- _Problems to solve_
• a. From the passage on parsing HTML with XPath, extract the portion starting at "In your case" and ending at "ParentID := string(./ancestor::li[1]/@id)", word for word.
• b. Continue the passage on parsing HTML with XPath from where it stops.
:: Document text
You could divide the problem here. The one thing would be to parse the HTML, this is most easily done with DOMDocument and DOMXpath here. That is running some mapping in context of the result of another xpath expression / query. Sounds maybe a bit complicated, but it is not. In a more simplified variant you can find this outlined in a previous answer to Get parent element through xpath and all child elements.

In your case this is a bit more complicate, some pseudo-code. I added the label because it makes things more visible for demonstration purposes:

foreach //li ::
    ID       := string(./@id)
    ParentID := string(./ancestor::li[1]/@id)
    Label    := normalize-space(./text()[1])

As this shows, this returns the bare data only. You also have the Order and the Children. Normally the Children listing is not needed (I keep it here anyway). What is similar between the Order value and the Children value is that they are retrieved from context.
::::
:: Data supplied
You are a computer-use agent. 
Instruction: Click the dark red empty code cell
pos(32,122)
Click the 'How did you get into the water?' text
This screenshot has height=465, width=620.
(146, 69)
::::
- _Answers for the tasks_
• a.
In your case this is a bit more complicate, some pseudo-code. I added the label because it makes things more visible for demonstration purposes:

foreach //li ::
    ID       := string(./@id)
    ParentID := string(./ancestor::li[1]/@id)

• b.
E.g. while traversing the //li nodelist in document order, the order of each children can be numbered if a counter is kept per each ParentID.

Similar with the Children, like a counter, that value needs to be build while iterating over the list. Only at the very end the correct value for each listitem is available.

So those two values are in a context, I create that context in form of an array keyed by ParentID: $parents. Per each ID it will contain two entries: 0 containing the counter for Order and 1 containing an array to keep the IDs of Children (if any).

Note: Technically this is not totally correct. The Order and Children should be expressible in pure xpath as well, I just didn't do it in this example to show how to add your own non-xpath context as well, e.g. if you want a different ordering or children handling.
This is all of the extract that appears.